Oracle shares, which have climbed 23 percent this year, rose US$0.38 to US$13.71 in extended trading after the report. Earlier they gained US$0.06 to US$13.33 as of 4pm New York time in NASDAQ Stock Market trading.
Analysts had expected sales in the fourth quarter to decline 1 percent to US$2.75 billion, according to the average estimates in a Thomson Financial survey. The company reported US$2.77 billion in the year-earlier period.
Revenue benefited from the slumping dollar, which fell 8.3 percent against the euro in the period. That meant that revenue earned overseas in other currencies converted into more dollars.
Oracle got 51 percent of its sales in the quarter from outside the US, up from 46 percent a year earlier.
Revenue from technical support and license upgrades climbed 12 percent. Consulting and services revenue dropped 11 percent.
Sales of new database licenses increased 3.2 percent to US$933.5 million. Oracle's database programs, which compete with software made by International Business Machines Corp and Microsoft Corp, made up 79 percent of total new license sales.
Revenue from business applications for processing payroll, tracking inventory and automating customer service, a market in which Oracle competes with PeopleSoft, Germany's SAP AG and Siebel Systems Inc, was little changed at US$246.2 million.

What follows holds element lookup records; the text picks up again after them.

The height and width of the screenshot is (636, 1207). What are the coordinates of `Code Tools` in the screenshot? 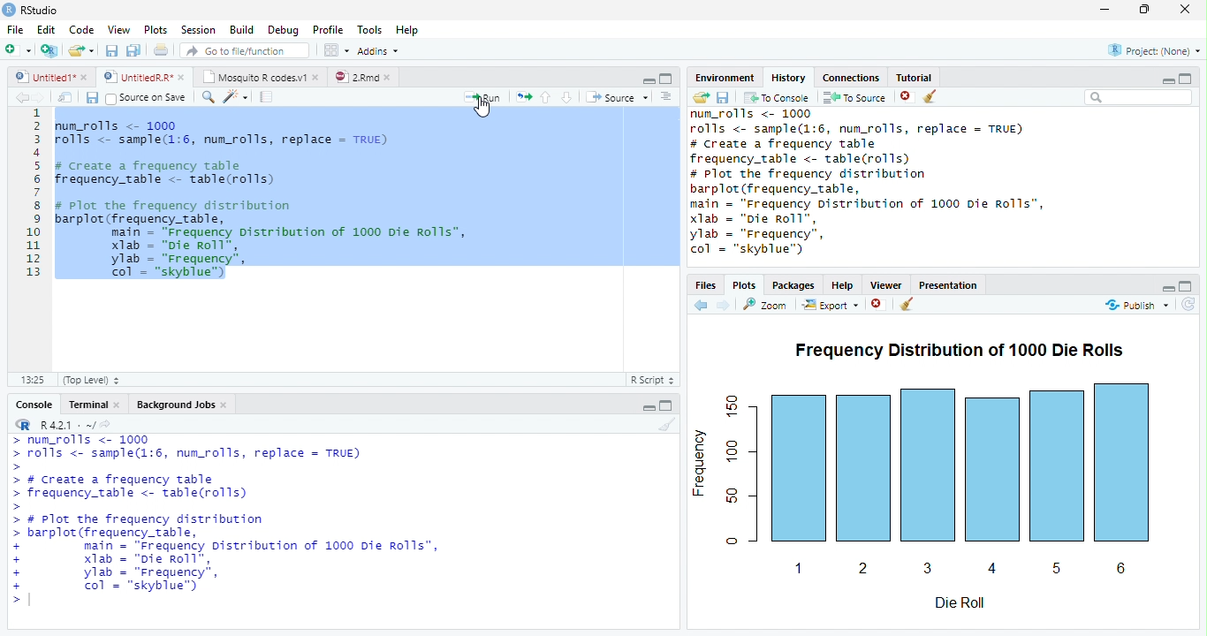 It's located at (234, 97).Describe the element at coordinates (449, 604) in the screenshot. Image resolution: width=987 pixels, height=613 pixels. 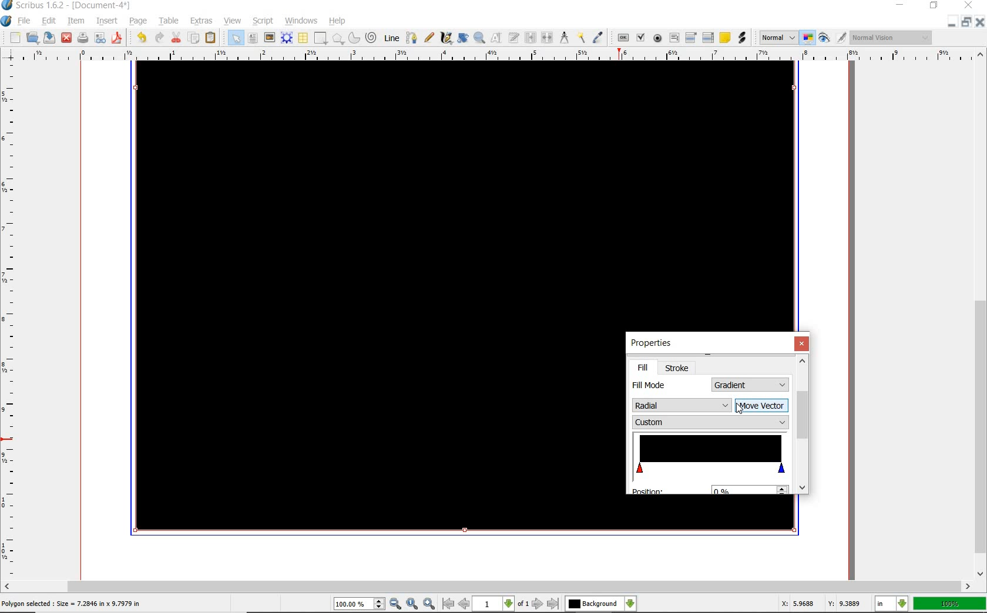
I see `go to first page` at that location.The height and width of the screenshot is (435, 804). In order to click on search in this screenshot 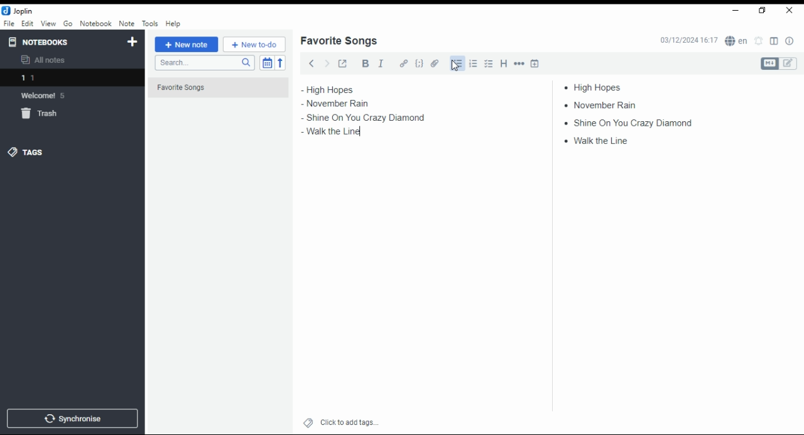, I will do `click(204, 63)`.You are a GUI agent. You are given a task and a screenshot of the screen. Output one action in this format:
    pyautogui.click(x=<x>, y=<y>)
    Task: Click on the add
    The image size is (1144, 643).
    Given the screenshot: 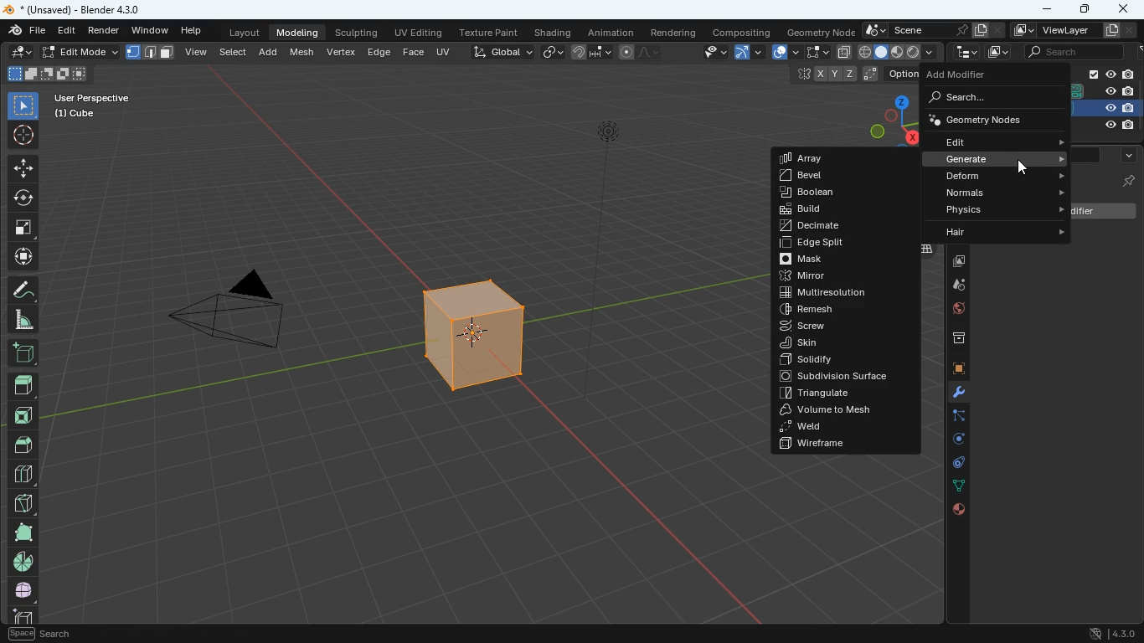 What is the action you would take?
    pyautogui.click(x=269, y=54)
    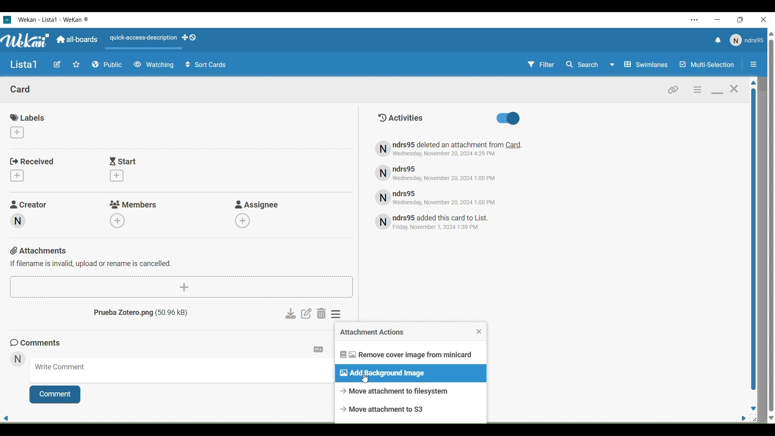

"The numbers are still not fabulous versus what they were in the 1990s, but we feel like at least the trends are getting better and things are starting to turn around," Henley said on the call.
Oracle is the world's third-biggest software maker, behind Microsoft and IBM.
PeopleSoft's board today said Oracle's bid can't clear antitrust scrutiny, offers too little for shareholders and may cause uncertainty for customers.
PeopleSoft shares fell US$0.25 to US$17.37, or 8.6 percent above Oracle's US$16-a-share offer, indicating investors expect Oracle to raise its bid.